His face grew bright red underneath his tan and freckles. He had never known that he could be moved so deeply by anything that anyone could say to him.

“Do you mean you still want to talk to me?” he asked. “I haven't been joking, Dillaway.”

Miss Dillaway wrinkled her nose.

“See if you've got a coin in your pocket,” she said. “You've got clumsy hands for a forger, Gates.” And that was all she said.

He put his hand in his pocket and drew out a Japanese coin with a hole through the middle of it.

“The trouble with it is,” he said, “that it hasn't got any heads or tails.”

Miss Dillaway laughed.

“You can't make heads or tails of anything in Japan,” she answered, “that's why. I've got an American fifty-cent piece. Wait a minute.”

She was opening her handbag and the train was slowing down beside one of those incongruous, half-European looking stations, built of neat gray brick with a gray tiled roof.

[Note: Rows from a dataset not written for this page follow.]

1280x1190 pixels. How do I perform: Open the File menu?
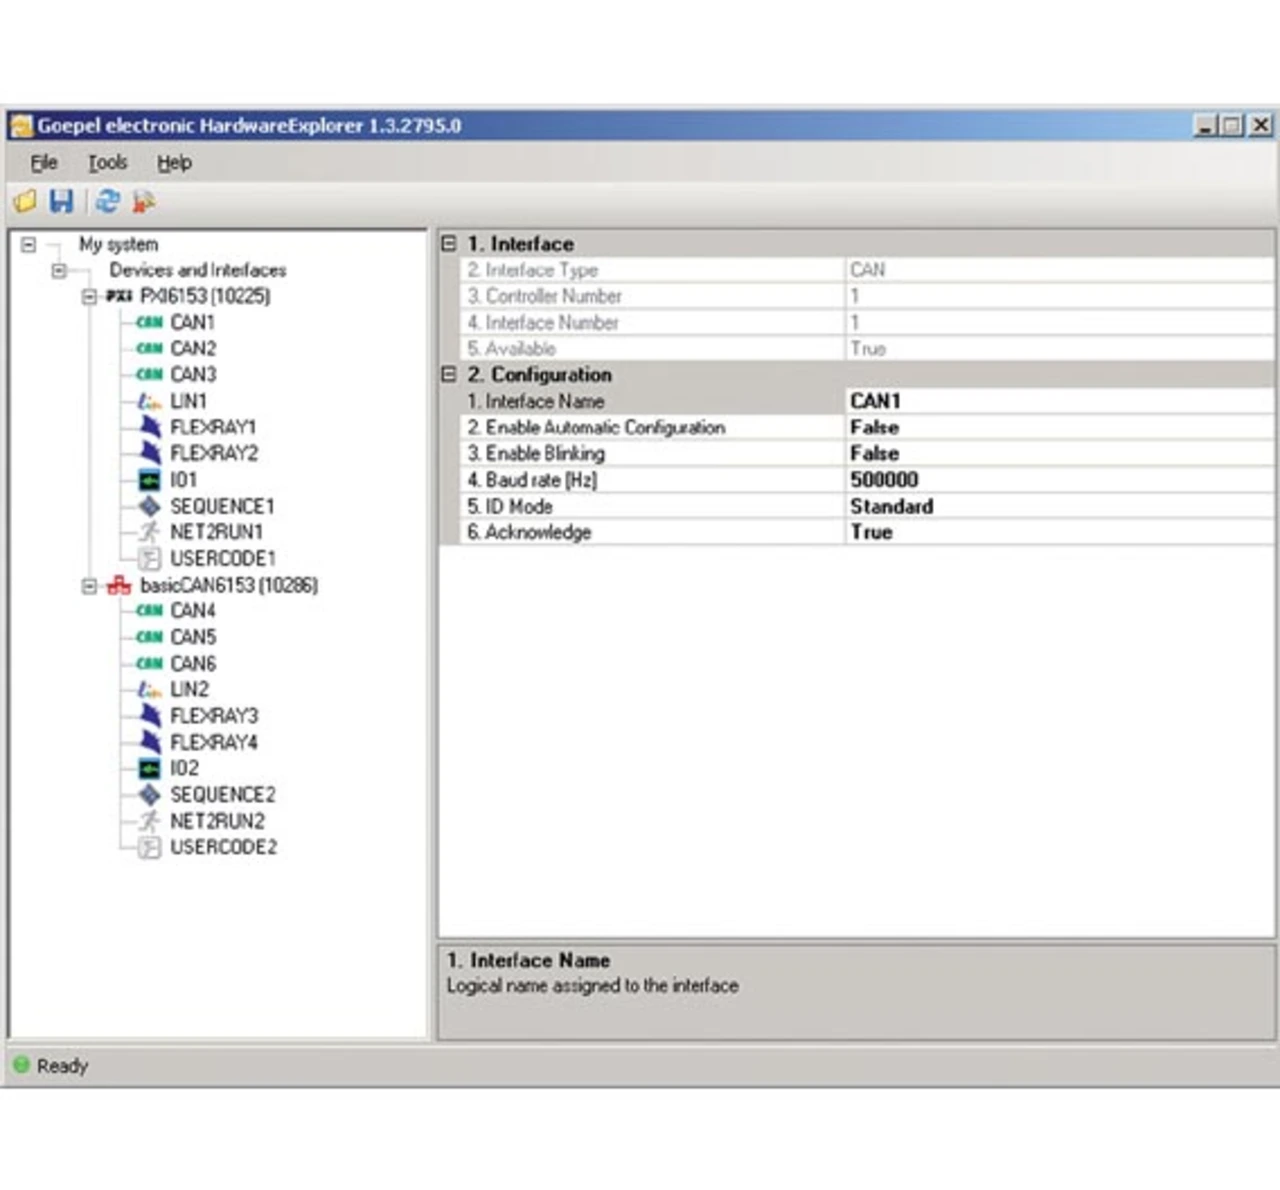tap(43, 163)
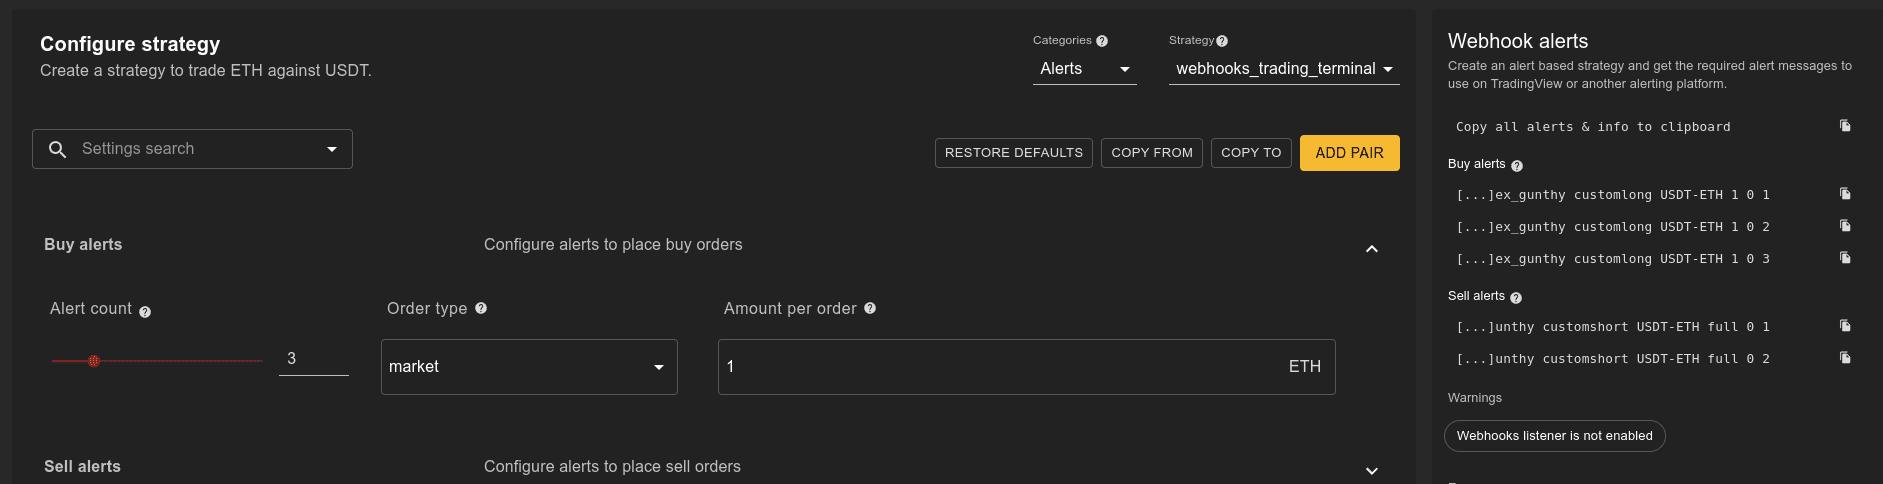Expand the Sell alerts section
The image size is (1883, 484).
(1372, 471)
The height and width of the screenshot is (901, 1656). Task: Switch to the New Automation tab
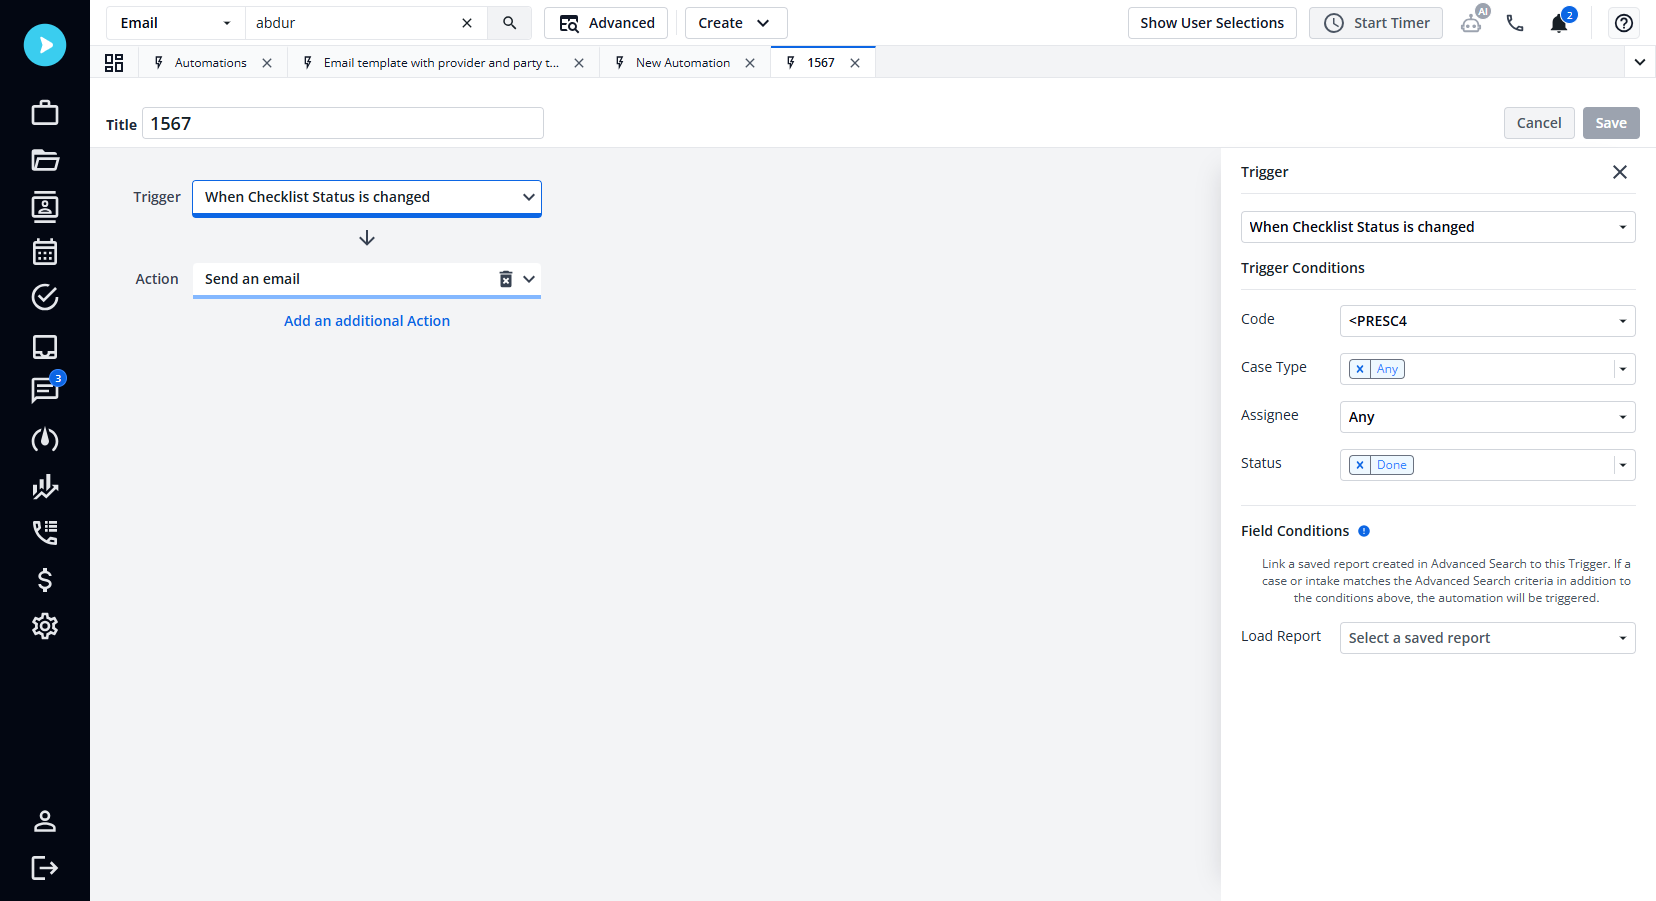pos(684,62)
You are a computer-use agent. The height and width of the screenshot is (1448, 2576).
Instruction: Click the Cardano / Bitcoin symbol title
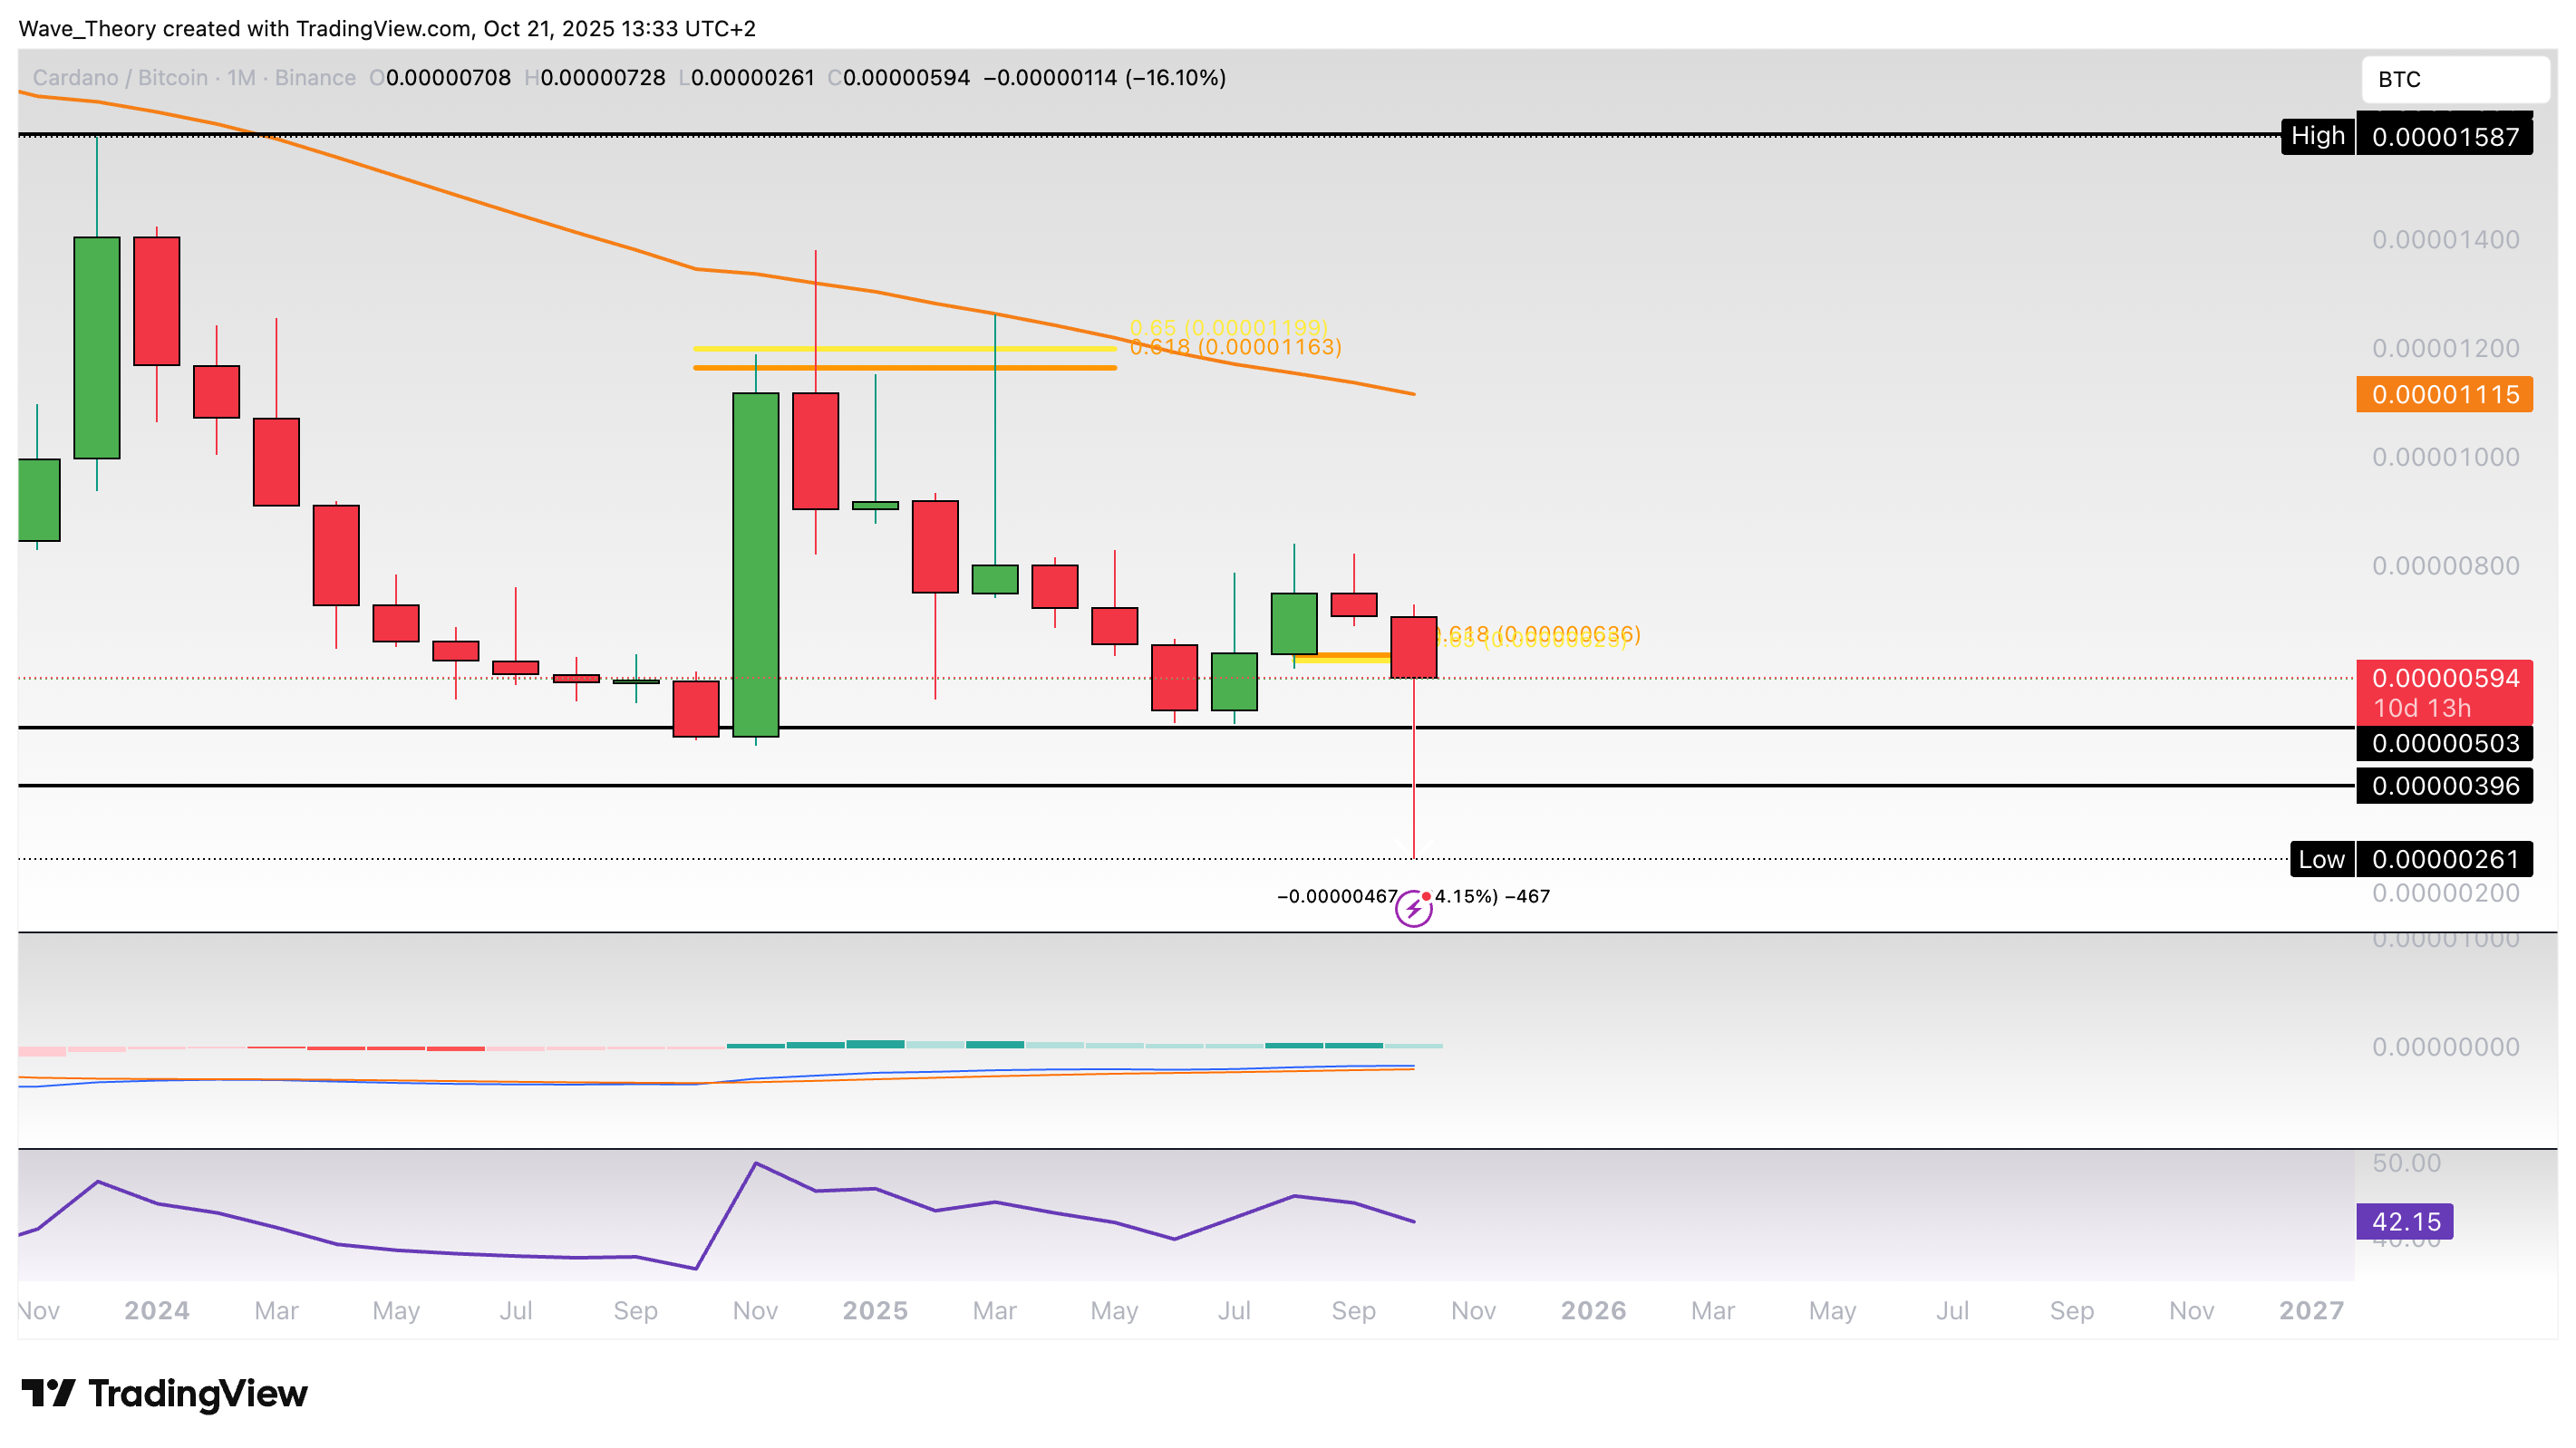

Beyond it, perhaps half a mile away, he could see a town, larger than any they had passed, with somber gray brick walls and an arched gate with battlements on either side and with a curved roof structure above it. A line of two-wheeled carts drawn by chunky little horses moved into the town, and behind them came a row of donkeys laden with fagots. The train guard was drawn up on the station platform and their bayonets glittered in the summer sun, partly concealing a group of Chinese country people who stood behind them, watching incuriously. The train was slowing down and a food vendor with tea and rice and spaghetti was running beside it, calling in a plaintive singsong voice.

“It looks like a big town,” said Calvin Gates, “I wonder what it is.”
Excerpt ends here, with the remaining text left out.